Jon Brewer directs this affectionate documentary on the life and career of Blues legend B.B. King, impeccably narrated by Morgan Freeman. The Bluesman’s career is covered in exhaustive depth through archival footage and a series of candid interviews with associates, including a number of music stars such as Bono and Carlos Santana. B.B. King: The Life of Riley weaves King’s firsthand memories of his formative years with the rising popularity of Blues in the American South and eventually Europe.
The documentary feels most at home interviewing B.B. King, still touring today at the age of 90. He goes back to the Mississippi Delta for answers about his early upbringing and musical beginnings.

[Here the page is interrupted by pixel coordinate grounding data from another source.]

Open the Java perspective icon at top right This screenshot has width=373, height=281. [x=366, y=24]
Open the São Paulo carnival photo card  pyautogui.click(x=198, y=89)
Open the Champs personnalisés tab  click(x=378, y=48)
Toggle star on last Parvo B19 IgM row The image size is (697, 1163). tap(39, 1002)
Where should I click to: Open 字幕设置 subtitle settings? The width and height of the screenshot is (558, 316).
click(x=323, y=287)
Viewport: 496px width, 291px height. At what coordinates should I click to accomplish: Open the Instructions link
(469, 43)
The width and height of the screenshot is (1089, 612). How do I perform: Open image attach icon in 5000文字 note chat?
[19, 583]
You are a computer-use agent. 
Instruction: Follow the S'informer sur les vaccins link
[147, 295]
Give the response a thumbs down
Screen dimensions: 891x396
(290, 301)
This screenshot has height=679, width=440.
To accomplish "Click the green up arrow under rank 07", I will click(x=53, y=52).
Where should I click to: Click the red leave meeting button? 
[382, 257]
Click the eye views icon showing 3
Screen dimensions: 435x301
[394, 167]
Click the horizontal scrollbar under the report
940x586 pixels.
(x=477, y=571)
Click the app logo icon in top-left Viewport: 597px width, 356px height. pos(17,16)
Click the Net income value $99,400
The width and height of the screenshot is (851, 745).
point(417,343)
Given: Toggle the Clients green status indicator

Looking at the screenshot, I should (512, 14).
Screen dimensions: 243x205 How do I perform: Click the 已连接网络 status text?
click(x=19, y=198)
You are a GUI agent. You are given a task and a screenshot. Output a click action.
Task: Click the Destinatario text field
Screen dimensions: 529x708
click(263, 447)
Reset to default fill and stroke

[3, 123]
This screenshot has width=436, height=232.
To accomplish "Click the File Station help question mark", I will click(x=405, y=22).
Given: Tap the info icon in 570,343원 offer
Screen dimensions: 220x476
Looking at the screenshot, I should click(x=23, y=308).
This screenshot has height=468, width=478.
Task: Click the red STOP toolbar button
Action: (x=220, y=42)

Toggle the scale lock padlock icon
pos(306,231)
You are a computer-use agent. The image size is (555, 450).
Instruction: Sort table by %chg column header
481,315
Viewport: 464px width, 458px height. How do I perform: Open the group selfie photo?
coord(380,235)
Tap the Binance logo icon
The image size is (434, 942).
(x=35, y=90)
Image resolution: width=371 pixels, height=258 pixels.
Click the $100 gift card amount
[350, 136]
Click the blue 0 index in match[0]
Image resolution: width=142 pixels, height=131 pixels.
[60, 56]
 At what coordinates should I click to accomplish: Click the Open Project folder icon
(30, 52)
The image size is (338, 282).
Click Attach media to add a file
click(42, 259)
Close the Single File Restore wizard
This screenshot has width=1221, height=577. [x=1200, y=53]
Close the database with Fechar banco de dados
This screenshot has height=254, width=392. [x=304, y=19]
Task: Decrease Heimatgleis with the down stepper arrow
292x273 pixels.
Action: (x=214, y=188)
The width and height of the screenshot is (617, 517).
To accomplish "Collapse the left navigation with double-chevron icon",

Pacing does meander when Brewer interviews some of King’s relatives and early associates, as Brewer attempts to paint a convincing picture of King’s background.
Things noticeably improve as it begins to cover B.B. King’s career in music, from the anecdotes about naming his guitar Lucille to recording the pivotal Live At The Regal, the hugely influential album that would become a watershed moment for the Blues. Overcoming the bigotry and racism of the South in that era, the documentary tells how King becomes a musical legend with a worldwide following, including important musicians from Europe like Eric Clapton and Ringo Starr.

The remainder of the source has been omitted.